| International Journal of Computer Applications |
| Foundation of Computer Science (FCS), NY, USA |
| Volume 187 - Number 103 |
| Year of Publication: 2026 |
| Authors: Saiteja Jonnalagadda |
10.5120/ijcaea79a3291b37
|
Saiteja Jonnalagadda . Generative AI for Synthetic Patient Data Generation to Enhance Identity Matching and Deduplication Models.
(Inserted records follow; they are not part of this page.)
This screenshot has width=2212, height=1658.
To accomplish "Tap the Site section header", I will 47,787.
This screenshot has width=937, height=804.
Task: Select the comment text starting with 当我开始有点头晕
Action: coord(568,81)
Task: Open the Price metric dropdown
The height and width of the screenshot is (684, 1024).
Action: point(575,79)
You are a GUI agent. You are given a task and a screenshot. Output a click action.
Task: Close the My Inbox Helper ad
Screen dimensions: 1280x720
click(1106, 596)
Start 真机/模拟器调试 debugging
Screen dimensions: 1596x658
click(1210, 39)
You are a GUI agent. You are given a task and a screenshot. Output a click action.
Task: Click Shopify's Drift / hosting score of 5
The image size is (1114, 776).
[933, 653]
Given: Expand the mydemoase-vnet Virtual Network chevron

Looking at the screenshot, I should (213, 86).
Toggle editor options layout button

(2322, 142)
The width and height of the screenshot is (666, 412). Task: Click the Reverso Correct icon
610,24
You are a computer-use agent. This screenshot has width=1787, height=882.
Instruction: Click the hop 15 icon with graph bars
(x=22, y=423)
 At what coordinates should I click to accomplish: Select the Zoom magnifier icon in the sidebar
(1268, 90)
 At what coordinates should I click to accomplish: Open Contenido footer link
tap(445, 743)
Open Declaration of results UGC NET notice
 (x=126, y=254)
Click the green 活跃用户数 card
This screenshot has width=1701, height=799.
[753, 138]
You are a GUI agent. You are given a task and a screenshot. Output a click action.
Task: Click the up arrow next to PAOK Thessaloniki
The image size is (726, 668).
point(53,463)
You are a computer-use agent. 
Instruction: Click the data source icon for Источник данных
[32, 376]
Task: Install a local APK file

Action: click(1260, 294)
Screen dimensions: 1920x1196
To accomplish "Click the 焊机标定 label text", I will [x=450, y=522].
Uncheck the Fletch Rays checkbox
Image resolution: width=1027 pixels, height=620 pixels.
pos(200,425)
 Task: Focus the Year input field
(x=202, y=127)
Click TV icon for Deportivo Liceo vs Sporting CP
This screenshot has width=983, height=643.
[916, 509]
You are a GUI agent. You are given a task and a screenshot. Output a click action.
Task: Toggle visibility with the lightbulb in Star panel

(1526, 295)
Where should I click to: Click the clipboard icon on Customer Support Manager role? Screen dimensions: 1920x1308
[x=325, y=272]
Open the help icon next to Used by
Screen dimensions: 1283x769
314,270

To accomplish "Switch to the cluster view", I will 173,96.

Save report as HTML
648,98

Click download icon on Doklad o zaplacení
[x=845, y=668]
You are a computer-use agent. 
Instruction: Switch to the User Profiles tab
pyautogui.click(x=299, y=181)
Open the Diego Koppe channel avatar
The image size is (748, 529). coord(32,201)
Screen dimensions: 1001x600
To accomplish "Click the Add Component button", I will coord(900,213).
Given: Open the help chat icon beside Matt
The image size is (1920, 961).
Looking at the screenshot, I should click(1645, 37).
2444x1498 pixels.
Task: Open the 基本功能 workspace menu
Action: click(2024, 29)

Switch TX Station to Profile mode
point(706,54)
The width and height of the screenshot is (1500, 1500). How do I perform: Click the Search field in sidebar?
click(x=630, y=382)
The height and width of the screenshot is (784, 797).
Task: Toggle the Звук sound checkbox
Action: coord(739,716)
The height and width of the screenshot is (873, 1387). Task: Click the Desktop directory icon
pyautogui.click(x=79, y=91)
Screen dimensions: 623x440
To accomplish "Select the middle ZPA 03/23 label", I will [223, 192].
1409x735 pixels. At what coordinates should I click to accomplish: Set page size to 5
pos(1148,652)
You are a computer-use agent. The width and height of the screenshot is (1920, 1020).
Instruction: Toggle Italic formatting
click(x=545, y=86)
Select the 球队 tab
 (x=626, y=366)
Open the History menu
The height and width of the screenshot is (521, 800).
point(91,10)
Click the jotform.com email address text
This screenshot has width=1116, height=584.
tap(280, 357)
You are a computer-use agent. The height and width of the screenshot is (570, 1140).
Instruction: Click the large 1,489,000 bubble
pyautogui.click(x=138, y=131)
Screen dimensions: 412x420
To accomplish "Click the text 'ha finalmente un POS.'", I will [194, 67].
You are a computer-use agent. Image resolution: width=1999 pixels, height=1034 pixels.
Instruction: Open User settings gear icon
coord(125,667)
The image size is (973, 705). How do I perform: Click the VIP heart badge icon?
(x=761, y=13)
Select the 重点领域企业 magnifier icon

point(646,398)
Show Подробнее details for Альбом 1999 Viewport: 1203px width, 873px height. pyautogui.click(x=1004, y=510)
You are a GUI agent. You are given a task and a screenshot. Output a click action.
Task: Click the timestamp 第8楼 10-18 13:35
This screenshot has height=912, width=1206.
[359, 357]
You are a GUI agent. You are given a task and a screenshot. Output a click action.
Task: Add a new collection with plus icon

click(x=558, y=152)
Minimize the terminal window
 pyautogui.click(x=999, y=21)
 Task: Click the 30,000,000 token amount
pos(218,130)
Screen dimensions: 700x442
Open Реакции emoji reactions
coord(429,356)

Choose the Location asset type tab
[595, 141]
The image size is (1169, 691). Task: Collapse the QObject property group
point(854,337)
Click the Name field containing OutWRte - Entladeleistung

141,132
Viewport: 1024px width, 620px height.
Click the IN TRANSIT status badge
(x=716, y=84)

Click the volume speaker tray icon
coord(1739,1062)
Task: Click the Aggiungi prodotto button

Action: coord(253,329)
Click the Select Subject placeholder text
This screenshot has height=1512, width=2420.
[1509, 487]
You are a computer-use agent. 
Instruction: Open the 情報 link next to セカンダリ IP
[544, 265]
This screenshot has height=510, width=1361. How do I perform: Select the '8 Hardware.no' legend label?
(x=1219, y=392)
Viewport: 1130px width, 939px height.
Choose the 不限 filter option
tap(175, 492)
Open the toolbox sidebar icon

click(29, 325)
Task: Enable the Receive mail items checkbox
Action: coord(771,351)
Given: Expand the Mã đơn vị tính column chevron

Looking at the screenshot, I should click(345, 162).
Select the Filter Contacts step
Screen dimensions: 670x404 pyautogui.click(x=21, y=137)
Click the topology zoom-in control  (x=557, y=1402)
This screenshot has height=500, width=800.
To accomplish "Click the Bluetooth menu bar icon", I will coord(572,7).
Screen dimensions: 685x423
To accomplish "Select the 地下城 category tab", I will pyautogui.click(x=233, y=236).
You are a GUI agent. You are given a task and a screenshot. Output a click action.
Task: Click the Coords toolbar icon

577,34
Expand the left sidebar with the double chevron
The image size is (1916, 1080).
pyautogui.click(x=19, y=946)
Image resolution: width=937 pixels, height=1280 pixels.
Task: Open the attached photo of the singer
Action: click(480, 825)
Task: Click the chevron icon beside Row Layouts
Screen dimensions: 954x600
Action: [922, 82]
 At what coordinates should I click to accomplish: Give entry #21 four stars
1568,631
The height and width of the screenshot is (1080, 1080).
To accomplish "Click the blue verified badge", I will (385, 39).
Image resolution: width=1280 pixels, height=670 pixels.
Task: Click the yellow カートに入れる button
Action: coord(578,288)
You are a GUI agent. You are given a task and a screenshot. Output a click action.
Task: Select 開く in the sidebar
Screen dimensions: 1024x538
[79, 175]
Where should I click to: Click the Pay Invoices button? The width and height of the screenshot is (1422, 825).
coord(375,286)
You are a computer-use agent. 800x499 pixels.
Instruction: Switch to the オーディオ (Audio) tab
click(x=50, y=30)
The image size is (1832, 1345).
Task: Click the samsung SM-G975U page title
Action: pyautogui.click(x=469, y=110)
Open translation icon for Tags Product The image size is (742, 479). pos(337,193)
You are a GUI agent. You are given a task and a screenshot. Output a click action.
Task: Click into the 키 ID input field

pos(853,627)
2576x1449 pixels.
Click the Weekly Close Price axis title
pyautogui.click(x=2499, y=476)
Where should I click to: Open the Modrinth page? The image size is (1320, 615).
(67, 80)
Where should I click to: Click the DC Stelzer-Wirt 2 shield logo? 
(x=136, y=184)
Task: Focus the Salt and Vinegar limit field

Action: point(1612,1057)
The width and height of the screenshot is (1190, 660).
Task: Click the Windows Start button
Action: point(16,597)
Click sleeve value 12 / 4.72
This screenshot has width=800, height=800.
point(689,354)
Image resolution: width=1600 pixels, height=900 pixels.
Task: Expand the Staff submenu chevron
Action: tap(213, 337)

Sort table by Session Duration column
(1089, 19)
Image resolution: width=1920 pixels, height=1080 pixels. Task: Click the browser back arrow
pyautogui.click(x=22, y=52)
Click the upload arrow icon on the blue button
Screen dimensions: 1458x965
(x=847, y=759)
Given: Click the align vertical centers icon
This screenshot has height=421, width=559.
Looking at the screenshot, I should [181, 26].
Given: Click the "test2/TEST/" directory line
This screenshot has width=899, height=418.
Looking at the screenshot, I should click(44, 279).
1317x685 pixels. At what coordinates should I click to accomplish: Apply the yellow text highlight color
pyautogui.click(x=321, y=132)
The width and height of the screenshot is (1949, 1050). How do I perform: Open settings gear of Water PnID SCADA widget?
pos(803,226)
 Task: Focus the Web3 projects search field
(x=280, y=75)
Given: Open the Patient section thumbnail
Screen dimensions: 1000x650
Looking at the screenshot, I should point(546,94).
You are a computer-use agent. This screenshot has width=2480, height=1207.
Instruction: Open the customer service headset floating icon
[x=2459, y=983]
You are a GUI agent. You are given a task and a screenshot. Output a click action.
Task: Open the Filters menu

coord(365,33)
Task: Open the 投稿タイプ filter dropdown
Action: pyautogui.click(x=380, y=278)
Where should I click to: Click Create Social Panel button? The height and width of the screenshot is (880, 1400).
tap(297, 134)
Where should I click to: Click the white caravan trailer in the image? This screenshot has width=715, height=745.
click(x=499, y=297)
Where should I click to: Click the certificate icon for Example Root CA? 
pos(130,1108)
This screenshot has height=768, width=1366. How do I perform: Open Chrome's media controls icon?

International Journal of Computer Applications. 187, 103 ( May 2026), 32-38. DOI=10.5120/ijcaea79a3291b37
The paper examines how the concept of Generative Artificial Intelligence can be utilized to tackle the important problem of patient identity matching and deduplication in healthcare informatics, through the use of Generative Adversarial Networks and Variational Autoencoders. The privacy limitations and the fragmentation of data tend to complicate the creation of the effective record linkage algorithms. To circumvent this limitation, the study employs a synthetic data generation framework that generates patient records of high fidelity that are reflective of the statistical characteristics of real-world clinical datasets. The experiment uses the Synthea simulator of patient population and Python-based GAN libraries to generate a specialized data sample of 389 data cases. Such cases include demographic factors, longitudinal medical records, and deliberate clerical mistakes like phonetic misspellings and reversed numbers. The effectiveness is assessed by training deduplication models on this artificially augmented data as a measure of the enhancement of accuracy and recall of similar entries in different systems. The software products are TensorFlow to construct the model architecture, RecordLinkage toolkits to match and Pandas to manipulate data. Findings show that the generative models can represent the peculiarities of human error and increase the sensitivity of the deduplication models by a significant margin, without violating patient privacy. This study shows that in contemporary electronic health record settings, synthetic data is an effective tool for optimizing identity resolution mechanisms.